Pour cette société financière, ce financement devrait permettre à la BNDA, de porter à plus de 270 millions USD son portefeuille de prêts aux PME au cours des cinq prochaines années. Les fonds cibleront principalement les petits exploitants agricoles, les coopératives et les entreprises respectueuses de l’environnement.
<< Le dispositif prévoit que 25 % des prêts bénéficient à des entreprises dirigées ou détenues par des femmes, tandis que 10 % seront consacrés à des projets liés à l’agriculture climato-intelligente, aux énergies renouvelables et à l’irrigation durable. Ce prêt pourrait augmenter de près de 90 % le portefeuille de financements verts de la BNDA, et générer entre 8600 et 14 200 emplois directs et indirects sur 5 ans >>, ont-ils précisé.
<< La BNDA est la banque la plus proche du monde rural et de l’économie nationale. J’ai été impressionné par la compétence, la rigueur et la transparence de l’équipe dirigeante de la BNDA. Ce partenariat est un engagement pour le Mali et pour son économie réelle >>, a indiqué Aliou Maïga, Directeur régional Afrique de la SFI.
Pour lui, il s’agissait du premier accord de ce type signé par la SFI avec une banque publique malienne.
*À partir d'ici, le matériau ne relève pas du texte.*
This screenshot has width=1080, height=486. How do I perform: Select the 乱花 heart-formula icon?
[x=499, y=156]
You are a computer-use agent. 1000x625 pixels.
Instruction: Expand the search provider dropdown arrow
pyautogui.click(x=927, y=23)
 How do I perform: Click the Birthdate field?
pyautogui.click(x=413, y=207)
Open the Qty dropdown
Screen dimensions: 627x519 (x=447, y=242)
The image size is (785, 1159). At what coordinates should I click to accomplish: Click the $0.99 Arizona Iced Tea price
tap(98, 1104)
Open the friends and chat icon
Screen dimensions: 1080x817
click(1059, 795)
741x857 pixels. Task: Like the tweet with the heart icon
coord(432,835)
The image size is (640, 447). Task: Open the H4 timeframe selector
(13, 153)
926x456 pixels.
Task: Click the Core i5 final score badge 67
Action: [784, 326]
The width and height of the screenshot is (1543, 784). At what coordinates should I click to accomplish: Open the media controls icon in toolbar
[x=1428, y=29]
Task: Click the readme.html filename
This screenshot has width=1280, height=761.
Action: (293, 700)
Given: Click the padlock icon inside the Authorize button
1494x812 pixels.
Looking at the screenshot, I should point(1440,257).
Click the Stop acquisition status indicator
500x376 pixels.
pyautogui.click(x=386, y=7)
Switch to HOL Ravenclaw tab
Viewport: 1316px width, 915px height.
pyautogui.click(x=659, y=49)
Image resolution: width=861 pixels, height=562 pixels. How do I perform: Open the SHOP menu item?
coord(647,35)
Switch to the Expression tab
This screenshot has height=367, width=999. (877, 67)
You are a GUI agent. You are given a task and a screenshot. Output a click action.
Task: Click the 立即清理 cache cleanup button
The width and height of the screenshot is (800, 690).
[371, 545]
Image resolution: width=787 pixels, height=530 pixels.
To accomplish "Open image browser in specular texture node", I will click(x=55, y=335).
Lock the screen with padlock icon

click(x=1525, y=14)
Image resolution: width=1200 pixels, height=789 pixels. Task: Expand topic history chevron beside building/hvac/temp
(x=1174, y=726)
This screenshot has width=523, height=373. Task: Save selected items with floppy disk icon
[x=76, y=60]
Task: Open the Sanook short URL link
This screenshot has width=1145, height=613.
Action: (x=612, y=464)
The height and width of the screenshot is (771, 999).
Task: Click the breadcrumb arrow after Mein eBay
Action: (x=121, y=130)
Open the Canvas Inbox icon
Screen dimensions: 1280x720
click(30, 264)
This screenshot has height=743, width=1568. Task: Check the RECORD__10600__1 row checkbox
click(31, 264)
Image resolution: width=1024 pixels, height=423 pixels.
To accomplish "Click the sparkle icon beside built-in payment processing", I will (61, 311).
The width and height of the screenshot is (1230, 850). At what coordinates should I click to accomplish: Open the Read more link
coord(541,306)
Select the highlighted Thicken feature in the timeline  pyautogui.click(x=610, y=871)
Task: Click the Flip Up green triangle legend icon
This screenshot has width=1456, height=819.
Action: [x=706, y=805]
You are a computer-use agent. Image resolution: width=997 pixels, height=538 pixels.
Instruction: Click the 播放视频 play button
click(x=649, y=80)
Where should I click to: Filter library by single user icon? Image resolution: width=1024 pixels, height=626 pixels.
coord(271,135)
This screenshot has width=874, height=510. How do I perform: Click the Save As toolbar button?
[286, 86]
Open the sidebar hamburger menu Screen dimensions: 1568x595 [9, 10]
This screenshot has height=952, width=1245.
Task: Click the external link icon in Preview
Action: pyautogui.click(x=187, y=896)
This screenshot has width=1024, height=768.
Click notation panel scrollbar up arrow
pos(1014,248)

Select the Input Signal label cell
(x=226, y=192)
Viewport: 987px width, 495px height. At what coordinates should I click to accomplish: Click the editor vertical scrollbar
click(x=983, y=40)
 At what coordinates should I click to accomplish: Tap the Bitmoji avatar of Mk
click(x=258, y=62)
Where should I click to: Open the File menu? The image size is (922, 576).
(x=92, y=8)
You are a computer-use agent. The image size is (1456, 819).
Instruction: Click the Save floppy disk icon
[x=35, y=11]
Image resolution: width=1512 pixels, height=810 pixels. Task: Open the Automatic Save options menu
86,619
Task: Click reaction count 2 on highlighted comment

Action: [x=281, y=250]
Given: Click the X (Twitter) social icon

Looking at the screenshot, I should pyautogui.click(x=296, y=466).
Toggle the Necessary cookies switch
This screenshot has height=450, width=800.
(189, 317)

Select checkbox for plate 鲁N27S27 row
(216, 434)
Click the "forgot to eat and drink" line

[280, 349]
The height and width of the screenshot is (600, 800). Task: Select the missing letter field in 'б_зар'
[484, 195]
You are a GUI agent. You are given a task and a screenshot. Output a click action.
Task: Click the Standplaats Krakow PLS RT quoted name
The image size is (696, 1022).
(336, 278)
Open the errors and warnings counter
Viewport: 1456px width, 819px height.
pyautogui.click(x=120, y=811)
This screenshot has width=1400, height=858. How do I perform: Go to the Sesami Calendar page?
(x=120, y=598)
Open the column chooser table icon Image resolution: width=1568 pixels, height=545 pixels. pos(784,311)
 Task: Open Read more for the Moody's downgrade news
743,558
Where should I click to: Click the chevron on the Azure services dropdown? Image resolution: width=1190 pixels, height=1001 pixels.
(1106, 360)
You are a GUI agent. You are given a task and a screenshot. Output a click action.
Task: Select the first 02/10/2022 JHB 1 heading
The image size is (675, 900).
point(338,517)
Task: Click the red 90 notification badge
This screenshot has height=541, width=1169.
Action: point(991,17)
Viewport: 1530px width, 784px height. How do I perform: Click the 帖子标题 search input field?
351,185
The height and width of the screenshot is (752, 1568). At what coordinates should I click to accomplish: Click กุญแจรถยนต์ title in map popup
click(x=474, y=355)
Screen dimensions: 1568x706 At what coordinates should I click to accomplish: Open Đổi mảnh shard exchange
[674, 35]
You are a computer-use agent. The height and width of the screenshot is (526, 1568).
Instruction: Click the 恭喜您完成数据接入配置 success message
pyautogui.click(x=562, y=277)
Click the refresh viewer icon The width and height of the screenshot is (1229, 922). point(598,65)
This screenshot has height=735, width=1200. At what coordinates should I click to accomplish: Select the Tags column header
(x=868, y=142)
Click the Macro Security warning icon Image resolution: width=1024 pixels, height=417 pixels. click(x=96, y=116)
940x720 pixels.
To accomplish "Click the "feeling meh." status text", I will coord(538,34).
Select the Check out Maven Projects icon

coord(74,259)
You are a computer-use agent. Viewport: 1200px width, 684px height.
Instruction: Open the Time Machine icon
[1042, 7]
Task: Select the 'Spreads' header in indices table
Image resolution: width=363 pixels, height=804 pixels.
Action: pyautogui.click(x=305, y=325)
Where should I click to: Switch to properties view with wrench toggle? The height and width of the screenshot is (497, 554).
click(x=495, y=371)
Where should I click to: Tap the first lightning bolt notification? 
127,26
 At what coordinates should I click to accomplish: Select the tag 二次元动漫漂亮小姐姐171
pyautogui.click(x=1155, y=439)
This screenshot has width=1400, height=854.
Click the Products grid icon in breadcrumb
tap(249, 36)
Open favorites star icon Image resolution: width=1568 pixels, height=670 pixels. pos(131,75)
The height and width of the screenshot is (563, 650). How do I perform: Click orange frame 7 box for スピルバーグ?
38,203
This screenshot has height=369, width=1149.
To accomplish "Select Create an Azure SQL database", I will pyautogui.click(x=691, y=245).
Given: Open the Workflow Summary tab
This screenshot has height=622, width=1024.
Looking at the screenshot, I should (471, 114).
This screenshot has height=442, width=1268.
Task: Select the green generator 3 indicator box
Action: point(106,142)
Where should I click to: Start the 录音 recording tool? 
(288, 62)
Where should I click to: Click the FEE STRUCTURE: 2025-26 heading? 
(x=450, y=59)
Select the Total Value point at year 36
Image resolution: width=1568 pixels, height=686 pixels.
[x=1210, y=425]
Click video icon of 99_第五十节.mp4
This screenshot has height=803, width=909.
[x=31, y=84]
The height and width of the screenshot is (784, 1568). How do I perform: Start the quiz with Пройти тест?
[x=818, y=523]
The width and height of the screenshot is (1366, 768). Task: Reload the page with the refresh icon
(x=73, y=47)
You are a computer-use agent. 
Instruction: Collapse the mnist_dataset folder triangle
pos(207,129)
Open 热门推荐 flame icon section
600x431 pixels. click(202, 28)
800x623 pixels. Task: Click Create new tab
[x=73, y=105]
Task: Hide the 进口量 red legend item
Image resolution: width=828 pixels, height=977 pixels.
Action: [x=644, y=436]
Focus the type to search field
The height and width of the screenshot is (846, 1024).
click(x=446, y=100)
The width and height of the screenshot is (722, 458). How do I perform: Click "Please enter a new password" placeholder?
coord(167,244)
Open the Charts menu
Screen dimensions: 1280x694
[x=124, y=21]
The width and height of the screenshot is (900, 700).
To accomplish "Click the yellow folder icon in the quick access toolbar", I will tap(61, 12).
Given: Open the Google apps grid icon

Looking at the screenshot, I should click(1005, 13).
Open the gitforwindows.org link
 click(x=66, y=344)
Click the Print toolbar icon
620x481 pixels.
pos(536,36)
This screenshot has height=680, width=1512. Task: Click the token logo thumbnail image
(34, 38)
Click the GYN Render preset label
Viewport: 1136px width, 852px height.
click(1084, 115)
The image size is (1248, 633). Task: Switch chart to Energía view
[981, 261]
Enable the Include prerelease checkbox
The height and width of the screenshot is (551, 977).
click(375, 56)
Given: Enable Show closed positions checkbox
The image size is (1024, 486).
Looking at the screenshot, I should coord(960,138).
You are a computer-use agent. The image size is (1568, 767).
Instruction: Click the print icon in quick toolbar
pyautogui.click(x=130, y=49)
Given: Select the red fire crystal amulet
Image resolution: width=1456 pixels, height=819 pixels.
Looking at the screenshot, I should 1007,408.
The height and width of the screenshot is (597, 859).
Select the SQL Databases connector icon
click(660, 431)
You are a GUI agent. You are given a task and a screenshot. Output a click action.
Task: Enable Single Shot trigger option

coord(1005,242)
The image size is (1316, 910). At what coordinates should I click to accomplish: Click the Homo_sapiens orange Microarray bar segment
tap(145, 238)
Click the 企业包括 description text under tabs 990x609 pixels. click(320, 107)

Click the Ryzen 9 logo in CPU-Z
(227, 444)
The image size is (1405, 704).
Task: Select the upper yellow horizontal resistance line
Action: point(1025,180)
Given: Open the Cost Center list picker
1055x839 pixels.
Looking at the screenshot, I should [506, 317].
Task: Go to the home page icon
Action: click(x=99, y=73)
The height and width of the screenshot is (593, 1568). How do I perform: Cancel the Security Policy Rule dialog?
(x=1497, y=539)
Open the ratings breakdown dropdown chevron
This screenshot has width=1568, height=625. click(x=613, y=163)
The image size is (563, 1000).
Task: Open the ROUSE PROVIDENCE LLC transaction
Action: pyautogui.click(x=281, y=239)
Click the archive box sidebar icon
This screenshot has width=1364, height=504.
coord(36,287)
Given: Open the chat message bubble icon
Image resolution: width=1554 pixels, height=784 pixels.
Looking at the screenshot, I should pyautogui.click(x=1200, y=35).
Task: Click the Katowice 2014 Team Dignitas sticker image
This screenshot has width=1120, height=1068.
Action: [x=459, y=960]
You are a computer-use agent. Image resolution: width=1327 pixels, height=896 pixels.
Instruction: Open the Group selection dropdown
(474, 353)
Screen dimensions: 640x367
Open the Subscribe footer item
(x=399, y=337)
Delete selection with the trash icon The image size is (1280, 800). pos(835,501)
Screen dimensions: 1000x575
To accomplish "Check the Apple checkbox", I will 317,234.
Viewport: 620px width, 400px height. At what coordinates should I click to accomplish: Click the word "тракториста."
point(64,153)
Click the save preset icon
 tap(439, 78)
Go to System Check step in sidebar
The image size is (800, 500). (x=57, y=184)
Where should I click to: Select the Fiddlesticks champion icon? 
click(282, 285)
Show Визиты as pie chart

Il a donné l’assurance qu’une deuxième phase de partenariat, axée sur le renforcement des capacités et l’accompagnement stratégique de la BNDA, est également prévue pour consolider les acquis.
Pour Badara Aliou Coulibaly, Directeur Général de la BNDA, ce partenariat avec la SFI va leur permettre d’accroître notre soutien aux agriculteurs, aux PME et aux femmes entrepreneures à travers le pays.
<< Il nous permettra également d’intégrer plus pleinement les solutions numériques et durables, élargissant ainsi l’accès au financement, stimulant la productivité et renforçant la sécurité alimentaire nationale >>, a-t-il ajouté.
Par ailleurs, il dira que la SFI apportera un accompagnement technique à sa banque, afin d’améliorer entre autres : sa stratégie de prêt agricole, sa gestion des risques et l’intégration des principes de finance verte et d’égalité des sexes.
<< Des outils de notation de crédit adaptés aux besoins des PME seront également développés pour mieux soutenir les entrepreneurs et les coopératives >>, a-t-il fait savoir.
À en croire le directeur général de la BNDA, cette convention est bien plus qu’un appui financier. Elle consacre la reconnaissance internationale de la BNDA comme acteur clé du développement durable au Mali.
Il a remercié la SFI pour la confiance placée en la BNDA et réaffirmé l’engagement de son institution à garantir une utilisation transparente et efficiente des ressources.
Alousseni Sanou, ministre de l’Économie et des Finances, M. Alousseni Sanou, à sa suite, dira avec fierté que la BNDA est une banque publique exemplaire, symbole de réussite et de confiance, grâce à la rigueur, la transparence et la bonne gouvernance qui la caractérisent.
<< Le fait que la SFI, habituée à investir dans les banques privées, choisisse la BNDA, démontre la confiance qu’elle accorde à sa gouvernance. C’est une consécration pour la banque publique malienne >>, a-t-il déclaré.
Ancien cadre de la BNDA, le ministre Sanou a saisi l’occasion pour interpellé la BCEAO sur la nécessité d’un meilleur accompagnement des banques nationales dans le refinancement des crédits agricoles et des projets structurants, afin de soutenir la relance économique du pays.